= Task prompt =
The expected output is every line below, reproduced exactly.

Stored data:
↓

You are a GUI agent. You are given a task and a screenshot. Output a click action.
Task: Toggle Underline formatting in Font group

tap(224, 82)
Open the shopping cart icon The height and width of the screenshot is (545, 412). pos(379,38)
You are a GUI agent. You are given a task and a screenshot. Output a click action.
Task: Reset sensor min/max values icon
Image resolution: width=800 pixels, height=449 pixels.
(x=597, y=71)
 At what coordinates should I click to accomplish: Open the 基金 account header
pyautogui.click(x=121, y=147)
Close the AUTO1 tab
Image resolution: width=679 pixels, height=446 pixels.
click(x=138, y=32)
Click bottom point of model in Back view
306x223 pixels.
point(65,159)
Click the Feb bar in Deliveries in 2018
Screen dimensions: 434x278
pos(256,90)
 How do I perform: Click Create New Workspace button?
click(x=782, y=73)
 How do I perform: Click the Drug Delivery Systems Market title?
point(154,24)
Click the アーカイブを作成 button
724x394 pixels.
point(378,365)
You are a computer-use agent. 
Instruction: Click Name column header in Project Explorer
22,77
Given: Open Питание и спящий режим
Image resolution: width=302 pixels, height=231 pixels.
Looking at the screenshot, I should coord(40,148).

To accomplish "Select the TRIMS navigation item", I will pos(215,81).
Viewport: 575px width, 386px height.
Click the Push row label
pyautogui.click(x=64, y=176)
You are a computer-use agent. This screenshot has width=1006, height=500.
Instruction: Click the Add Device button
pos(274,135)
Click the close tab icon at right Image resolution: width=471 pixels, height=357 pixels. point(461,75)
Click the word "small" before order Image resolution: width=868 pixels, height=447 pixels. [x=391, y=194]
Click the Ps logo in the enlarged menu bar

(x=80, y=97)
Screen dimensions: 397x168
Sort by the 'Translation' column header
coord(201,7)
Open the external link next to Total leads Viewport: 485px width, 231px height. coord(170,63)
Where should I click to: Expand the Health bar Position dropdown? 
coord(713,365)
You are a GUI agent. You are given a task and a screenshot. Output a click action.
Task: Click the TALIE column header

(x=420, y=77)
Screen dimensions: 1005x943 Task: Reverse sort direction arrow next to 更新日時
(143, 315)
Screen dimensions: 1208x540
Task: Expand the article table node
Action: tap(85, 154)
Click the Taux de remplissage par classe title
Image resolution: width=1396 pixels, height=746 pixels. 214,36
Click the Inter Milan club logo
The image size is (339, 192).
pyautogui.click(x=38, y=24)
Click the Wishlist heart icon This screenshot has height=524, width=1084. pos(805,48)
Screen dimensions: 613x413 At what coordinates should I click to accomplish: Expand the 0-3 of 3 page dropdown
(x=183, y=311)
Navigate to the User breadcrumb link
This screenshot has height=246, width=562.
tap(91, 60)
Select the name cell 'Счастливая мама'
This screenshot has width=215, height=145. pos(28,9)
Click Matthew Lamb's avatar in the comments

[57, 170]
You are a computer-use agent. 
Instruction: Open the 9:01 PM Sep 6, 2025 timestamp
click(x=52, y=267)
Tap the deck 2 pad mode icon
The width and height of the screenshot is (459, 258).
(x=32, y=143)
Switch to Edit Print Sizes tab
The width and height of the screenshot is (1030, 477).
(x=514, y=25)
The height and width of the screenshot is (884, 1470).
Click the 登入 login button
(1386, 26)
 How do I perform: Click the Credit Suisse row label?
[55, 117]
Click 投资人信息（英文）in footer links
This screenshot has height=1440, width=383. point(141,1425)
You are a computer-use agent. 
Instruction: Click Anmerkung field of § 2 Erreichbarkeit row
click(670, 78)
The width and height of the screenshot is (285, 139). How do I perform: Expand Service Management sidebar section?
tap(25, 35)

↑

= Response to this exercise =
You are a GUI agent. You are given a task and a screenshot. Output a click action.
Task: Toggle Underline formatting in Font group

tap(224, 82)
Open the shopping cart icon The height and width of the screenshot is (545, 412). pos(379,38)
You are a GUI agent. You are given a task and a screenshot. Output a click action.
Task: Reset sensor min/max values icon
Image resolution: width=800 pixels, height=449 pixels.
(x=597, y=71)
 At what coordinates should I click to accomplish: Open the 基金 account header
pyautogui.click(x=121, y=147)
Close the AUTO1 tab
Image resolution: width=679 pixels, height=446 pixels.
click(x=138, y=32)
Click bottom point of model in Back view
306x223 pixels.
point(65,159)
Click the Feb bar in Deliveries in 2018
Screen dimensions: 434x278
pos(256,90)
 How do I perform: Click Create New Workspace button?
click(x=782, y=73)
 How do I perform: Click the Drug Delivery Systems Market title?
point(154,24)
Click the アーカイブを作成 button
724x394 pixels.
point(378,365)
You are a computer-use agent. 
Instruction: Click Name column header in Project Explorer
22,77
Given: Open Питание и спящий режим
Image resolution: width=302 pixels, height=231 pixels.
Looking at the screenshot, I should coord(40,148).

To accomplish "Select the TRIMS navigation item", I will pos(215,81).
Viewport: 575px width, 386px height.
Click the Push row label
pyautogui.click(x=64, y=176)
You are a computer-use agent. This screenshot has width=1006, height=500.
Instruction: Click the Add Device button
pos(274,135)
Click the close tab icon at right Image resolution: width=471 pixels, height=357 pixels. point(461,75)
Click the word "small" before order Image resolution: width=868 pixels, height=447 pixels. [x=391, y=194]
Click the Ps logo in the enlarged menu bar

(x=80, y=97)
Screen dimensions: 397x168
Sort by the 'Translation' column header
coord(201,7)
Open the external link next to Total leads Viewport: 485px width, 231px height. coord(170,63)
Where should I click to: Expand the Health bar Position dropdown? 
coord(713,365)
You are a GUI agent. You are given a task and a screenshot. Output a click action.
Task: Click the TALIE column header

(x=420, y=77)
Screen dimensions: 1005x943 Task: Reverse sort direction arrow next to 更新日時
(143, 315)
Screen dimensions: 1208x540
Task: Expand the article table node
Action: tap(85, 154)
Click the Taux de remplissage par classe title
Image resolution: width=1396 pixels, height=746 pixels. 214,36
Click the Inter Milan club logo
The image size is (339, 192).
pyautogui.click(x=38, y=24)
Click the Wishlist heart icon This screenshot has height=524, width=1084. pos(805,48)
Screen dimensions: 613x413 At what coordinates should I click to accomplish: Expand the 0-3 of 3 page dropdown
(x=183, y=311)
Navigate to the User breadcrumb link
This screenshot has height=246, width=562.
tap(91, 60)
Select the name cell 'Счастливая мама'
This screenshot has width=215, height=145. pos(28,9)
Click Matthew Lamb's avatar in the comments

[57, 170]
You are a computer-use agent. 
Instruction: Open the 9:01 PM Sep 6, 2025 timestamp
click(x=52, y=267)
Tap the deck 2 pad mode icon
The width and height of the screenshot is (459, 258).
(x=32, y=143)
Switch to Edit Print Sizes tab
The width and height of the screenshot is (1030, 477).
(x=514, y=25)
The height and width of the screenshot is (884, 1470).
Click the 登入 login button
(1386, 26)
 How do I perform: Click the Credit Suisse row label?
[55, 117]
Click 投资人信息（英文）in footer links
This screenshot has height=1440, width=383. point(141,1425)
You are a computer-use agent. 
Instruction: Click Anmerkung field of § 2 Erreichbarkeit row
click(670, 78)
The width and height of the screenshot is (285, 139). How do I perform: Expand Service Management sidebar section?
tap(25, 35)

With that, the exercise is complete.